PROBLEM DETAILS:
Starting at the first line of the entries below, output every line exactly, up to and including the line with "[New Year&#8217;s Eve".

BEGIN MATERIAL FOR THIS TASK

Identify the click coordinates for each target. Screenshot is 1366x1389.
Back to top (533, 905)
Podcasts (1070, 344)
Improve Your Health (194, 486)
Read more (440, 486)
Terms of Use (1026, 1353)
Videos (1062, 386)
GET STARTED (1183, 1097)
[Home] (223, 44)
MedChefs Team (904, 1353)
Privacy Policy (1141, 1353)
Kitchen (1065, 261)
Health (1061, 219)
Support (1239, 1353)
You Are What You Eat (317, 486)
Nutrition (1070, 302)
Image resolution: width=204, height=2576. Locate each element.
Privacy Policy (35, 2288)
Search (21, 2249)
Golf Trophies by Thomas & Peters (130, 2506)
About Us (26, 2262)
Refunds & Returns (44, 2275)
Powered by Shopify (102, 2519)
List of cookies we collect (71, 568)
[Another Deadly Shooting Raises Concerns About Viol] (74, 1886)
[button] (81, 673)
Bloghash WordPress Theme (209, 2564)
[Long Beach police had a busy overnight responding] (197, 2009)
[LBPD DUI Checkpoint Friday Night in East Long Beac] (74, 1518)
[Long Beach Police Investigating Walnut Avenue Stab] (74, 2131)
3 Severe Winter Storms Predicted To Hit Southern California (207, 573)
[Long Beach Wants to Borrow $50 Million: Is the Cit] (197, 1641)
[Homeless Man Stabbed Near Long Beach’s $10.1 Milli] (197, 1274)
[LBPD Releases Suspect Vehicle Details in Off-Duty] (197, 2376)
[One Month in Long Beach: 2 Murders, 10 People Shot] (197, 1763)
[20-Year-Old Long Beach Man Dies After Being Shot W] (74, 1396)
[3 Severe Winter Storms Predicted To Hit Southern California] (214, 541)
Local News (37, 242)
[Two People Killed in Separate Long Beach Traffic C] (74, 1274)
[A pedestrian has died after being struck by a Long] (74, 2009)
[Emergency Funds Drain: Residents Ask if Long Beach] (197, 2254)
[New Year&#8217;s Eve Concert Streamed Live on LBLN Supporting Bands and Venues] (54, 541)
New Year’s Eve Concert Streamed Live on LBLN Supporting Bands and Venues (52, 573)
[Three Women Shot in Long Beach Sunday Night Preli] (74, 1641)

END MATERIAL FOR THIS TASK

COMPLETED TASK:
Identify the click coordinates for each target. Screenshot is 1366x1389.
Back to top (533, 905)
Podcasts (1070, 344)
Improve Your Health (194, 486)
Read more (440, 486)
Terms of Use (1026, 1353)
Videos (1062, 386)
GET STARTED (1183, 1097)
[Home] (223, 44)
MedChefs Team (904, 1353)
Privacy Policy (1141, 1353)
Kitchen (1065, 261)
Health (1061, 219)
Support (1239, 1353)
You Are What You Eat (317, 486)
Nutrition (1070, 302)
Image resolution: width=204, height=2576. Locate each element.
Privacy Policy (35, 2288)
Search (21, 2249)
Golf Trophies by Thomas & Peters (130, 2506)
About Us (26, 2262)
Refunds & Returns (44, 2275)
Powered by Shopify (102, 2519)
List of cookies we collect (71, 568)
[Another Deadly Shooting Raises Concerns About Viol] (74, 1886)
[button] (81, 673)
Bloghash WordPress Theme (209, 2564)
[Long Beach police had a busy overnight responding] (197, 2009)
[LBPD DUI Checkpoint Friday Night in East Long Beac] (74, 1518)
[Long Beach Police Investigating Walnut Avenue Stab] (74, 2131)
3 Severe Winter Storms Predicted To Hit Southern California (207, 573)
[Long Beach Wants to Borrow $50 Million: Is the Cit] (197, 1641)
[Homeless Man Stabbed Near Long Beach’s $10.1 Milli] (197, 1274)
[LBPD Releases Suspect Vehicle Details in Off-Duty] (197, 2376)
[One Month in Long Beach: 2 Murders, 10 People Shot] (197, 1763)
[20-Year-Old Long Beach Man Dies After Being Shot W] (74, 1396)
[3 Severe Winter Storms Predicted To Hit Southern California] (214, 541)
Local News (37, 242)
[Two People Killed in Separate Long Beach Traffic C] (74, 1274)
[A pedestrian has died after being struck by a Long] (74, 2009)
[Emergency Funds Drain: Residents Ask if Long Beach] (197, 2254)
[New Year&#8217;s Eve Concert Streamed Live on LBLN Supporting Bands and Venues] (54, 541)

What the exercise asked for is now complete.